Fragmento seleccionado:
* * * *

Doscientos mil peruanos han muerto por la pandemia. Se enuncia fácilmente y empieza a sonar como un dato normalizado, casi natural, como una de esas condiciones existenciales acerca de las cuales el teólogo y pensador político norteamericano, Reinhold Niebuhr, pedía a Dios “serenidad para aceptar lo que no puedo cambiar” en su famosa plegaria. Obviamente, ya no se puede cambiar, pero –también obviamente– el número pudo ser otro, mucho menor. Medida como porcentaje de la población, es la peor mortalidad del mundo (según la Universidad Johns Hopkins, entre otras muchas fuentes). Y ni qué decir del brutal impacto económico producto de la draconiana y extensísima cuarentena del gobierno de Vizcarra.
Hay quienes sostienen que la medición peruana no es comparable con las de otros países porque estos no han sincerado del todo sus cifras, como sí lo ha hecho el Perú al acoger como indicador la variación total de muertos respecto de periodos previos sin el virus. Pero además de las comparaciones con el resto del mundo actual, vale la pena mirar en perspectiva histórica cómo se ve esta pandemia en nuestro propio devenir comparada con otros episodios o momentos.
Estamos, probablemente, ante el segundo evento más mortífero de toda la historia del Perú, aunque con diferencia abismal respecto del primero. Este fue la catástrofe demográfica producida tras la conquista, principalmente a causa de la viruela, pero también de otras enfermedades, acaso no del todo identificadas hasta hoy. Es difícil precisar cuánta gente murió entonces, pero se trató de millones con toda seguridad. Las especulaciones más dramáticas aluden a una reducción poblacional de hasta el 90%. Lo anterior no necesariamente es falso, pero sí “infalsificable” en terminología popperiana: resulta imposible –en el estado actual de la ciencia– verificar su validez o falsedad. Pero, en teoría, esto podría cambiar en el futuro porque, como se sabe, los incas practicaban censos y los registraban en quipus. Eventualmente, la semiótica de los quipus podría llegar a descifrarse (hay algunos candidatos a “quipu Rosetta”) gracias a la inteligencia artificial. Si además se encontrara uno que contenga la contabilidad censal de todo el Tahuantinsuyo justo antes de la conquista (lo cual, admito, es harto improbable) y se comparasen sus resultados con los primeros censos que realizaron los españoles (con fines principalmente tributarios), tendríamos la respuesta.

* * * *

Registros de datos:
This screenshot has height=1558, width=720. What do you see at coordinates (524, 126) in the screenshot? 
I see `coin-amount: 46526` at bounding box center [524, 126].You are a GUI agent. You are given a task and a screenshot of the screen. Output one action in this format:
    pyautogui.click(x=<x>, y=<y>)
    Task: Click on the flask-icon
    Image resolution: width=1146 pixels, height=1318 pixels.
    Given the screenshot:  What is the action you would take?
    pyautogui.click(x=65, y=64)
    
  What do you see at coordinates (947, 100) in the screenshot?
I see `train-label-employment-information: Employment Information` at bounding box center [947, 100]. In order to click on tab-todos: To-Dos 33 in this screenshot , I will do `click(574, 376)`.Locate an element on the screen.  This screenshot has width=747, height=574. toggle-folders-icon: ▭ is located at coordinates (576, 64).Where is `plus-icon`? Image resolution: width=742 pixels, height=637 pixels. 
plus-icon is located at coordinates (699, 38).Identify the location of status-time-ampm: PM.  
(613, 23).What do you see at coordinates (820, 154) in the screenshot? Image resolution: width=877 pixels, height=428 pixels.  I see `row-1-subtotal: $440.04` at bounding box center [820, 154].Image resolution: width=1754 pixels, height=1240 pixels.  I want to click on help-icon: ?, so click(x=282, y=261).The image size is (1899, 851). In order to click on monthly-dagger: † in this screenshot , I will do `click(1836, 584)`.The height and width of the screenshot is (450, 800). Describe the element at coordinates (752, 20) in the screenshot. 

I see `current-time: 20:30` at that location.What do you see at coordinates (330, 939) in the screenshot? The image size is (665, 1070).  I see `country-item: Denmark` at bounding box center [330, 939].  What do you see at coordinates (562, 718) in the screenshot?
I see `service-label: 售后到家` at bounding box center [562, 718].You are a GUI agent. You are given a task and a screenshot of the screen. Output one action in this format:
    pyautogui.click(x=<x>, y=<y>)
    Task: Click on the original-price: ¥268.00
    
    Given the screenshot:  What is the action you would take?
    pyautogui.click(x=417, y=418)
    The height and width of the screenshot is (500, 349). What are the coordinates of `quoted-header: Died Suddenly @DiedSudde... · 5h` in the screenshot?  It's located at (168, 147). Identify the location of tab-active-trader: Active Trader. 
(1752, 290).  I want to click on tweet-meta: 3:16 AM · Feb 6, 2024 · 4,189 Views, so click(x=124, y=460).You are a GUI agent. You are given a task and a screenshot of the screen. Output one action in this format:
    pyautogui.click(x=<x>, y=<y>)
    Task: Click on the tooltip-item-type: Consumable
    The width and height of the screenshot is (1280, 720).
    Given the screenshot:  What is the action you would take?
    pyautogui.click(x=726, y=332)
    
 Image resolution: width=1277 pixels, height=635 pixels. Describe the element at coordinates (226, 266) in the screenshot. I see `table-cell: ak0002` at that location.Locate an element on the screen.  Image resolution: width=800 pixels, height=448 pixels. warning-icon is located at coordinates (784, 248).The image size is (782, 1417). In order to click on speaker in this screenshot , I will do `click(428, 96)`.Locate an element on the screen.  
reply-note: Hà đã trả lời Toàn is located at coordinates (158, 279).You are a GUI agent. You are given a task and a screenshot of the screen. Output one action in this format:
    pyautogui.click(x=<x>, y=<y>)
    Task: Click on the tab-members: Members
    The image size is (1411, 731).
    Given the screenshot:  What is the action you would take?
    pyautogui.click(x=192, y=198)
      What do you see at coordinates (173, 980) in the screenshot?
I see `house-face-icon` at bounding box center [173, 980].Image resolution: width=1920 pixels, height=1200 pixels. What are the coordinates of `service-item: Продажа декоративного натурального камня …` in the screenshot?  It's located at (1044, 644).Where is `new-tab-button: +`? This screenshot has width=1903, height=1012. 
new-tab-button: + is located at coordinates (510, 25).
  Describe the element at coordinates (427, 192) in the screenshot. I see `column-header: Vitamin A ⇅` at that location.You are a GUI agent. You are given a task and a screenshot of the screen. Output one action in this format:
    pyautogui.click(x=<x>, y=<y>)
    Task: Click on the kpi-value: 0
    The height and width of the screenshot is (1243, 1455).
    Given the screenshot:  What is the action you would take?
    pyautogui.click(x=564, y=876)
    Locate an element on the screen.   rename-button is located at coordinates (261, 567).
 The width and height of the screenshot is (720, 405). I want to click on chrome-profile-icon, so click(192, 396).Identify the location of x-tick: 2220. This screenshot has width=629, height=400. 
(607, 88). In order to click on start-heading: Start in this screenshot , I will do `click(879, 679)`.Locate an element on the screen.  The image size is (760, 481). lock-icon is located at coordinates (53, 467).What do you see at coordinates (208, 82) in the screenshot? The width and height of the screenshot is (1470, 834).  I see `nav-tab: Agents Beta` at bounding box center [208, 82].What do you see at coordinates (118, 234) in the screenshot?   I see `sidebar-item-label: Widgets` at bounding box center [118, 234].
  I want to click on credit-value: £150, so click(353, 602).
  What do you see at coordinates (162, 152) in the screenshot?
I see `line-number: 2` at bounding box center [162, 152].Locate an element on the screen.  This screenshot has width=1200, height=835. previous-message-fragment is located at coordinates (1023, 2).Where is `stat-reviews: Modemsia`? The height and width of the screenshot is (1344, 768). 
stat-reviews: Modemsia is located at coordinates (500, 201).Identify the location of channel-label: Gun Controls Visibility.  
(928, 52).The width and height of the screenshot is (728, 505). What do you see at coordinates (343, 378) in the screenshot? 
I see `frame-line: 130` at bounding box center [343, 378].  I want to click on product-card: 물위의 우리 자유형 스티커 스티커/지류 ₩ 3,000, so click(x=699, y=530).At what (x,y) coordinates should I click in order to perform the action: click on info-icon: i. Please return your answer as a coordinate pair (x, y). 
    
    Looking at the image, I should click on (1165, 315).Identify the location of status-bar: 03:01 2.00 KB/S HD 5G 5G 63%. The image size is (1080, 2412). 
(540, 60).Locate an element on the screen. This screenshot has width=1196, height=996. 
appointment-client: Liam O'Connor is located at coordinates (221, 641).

* * * *

Consigna:
Prolonga el texto sobre las muertes por la pandemia en el Perú a partir de su última oración.

Respuesta al ejercicio:
Después de eso, ningún terremoto, guerra, rebelión, fenómeno de El Niño, desastre natural o, incluso, epidemia que haya asolado nuestro territorio ha causado 200.000 muertos. Pero la perspectiva nos obliga a una comparación porcentual; es decir, relativa y no solo absoluta. Respecto de la población actual, el COVID-19 habría arrasado con cerca del 0,7% de peruanos. Se cree que la rebelión de Tupac Amaru causó unos 100.000 muertos, sobre un total estimado (e impreciso) de entre 1,2 y 1,8 millones de habitantes: murió entre el 5% y el 8% de peruanos. El cataclismo-tsunami de Lima y el Callao de 1746 mató a cerca del 1%; la guerra con Chile, alrededor del 0,5%, pero la devastación física –destrucción de activos productivos– y, sobre todo, moral entre la población fue profundamente depresiva. La insania terrorista de los años 80 habría matado a algo menos que el 0,3% de la población.
Niebuhr pedía también “coraje para cambiar lo que sí puedo cambiar”, pero, sobre todo, “sabiduría para saber la diferencia” entre lo que se puede cambiar y lo que no. ¿Estamos acaso condenados a un manejo tan deficiente de este tipo de eventos? Nuestra actual coyuntura –la dialéctica entre Gobierno y oposición– no resulta muy esperanzadora sobre el futuro de nuestro persistente intento de forjar una comunidad política viable, que debería poder gestionar justamente desafíos de ese tipo: respuestas grupales a catástrofes que nos agobian colectivamente. Un país no puede tener como lema implícito “sálvese quien pueda” porque existe justamente como experimento de convivencia, de colaboración constructiva en beneficio de todos sus ciudadanos. En vez de eso y de fundar las bases para que no vuelva a ocurrir, nos dedicamos a la más menuda y ridícula politiquería (comenzando por culpar a la Constitución “neoliberal” vigente, como comenté en una columna anterior: 11.09.21). Este tristísimo balance –para la vida y para la historia del Perú, usufructuando el título de la autobiografía de Basadre– debería llamarnos a la reflexión, primero, y, luego, a la acción transformadora. Pero en serio, sin floro.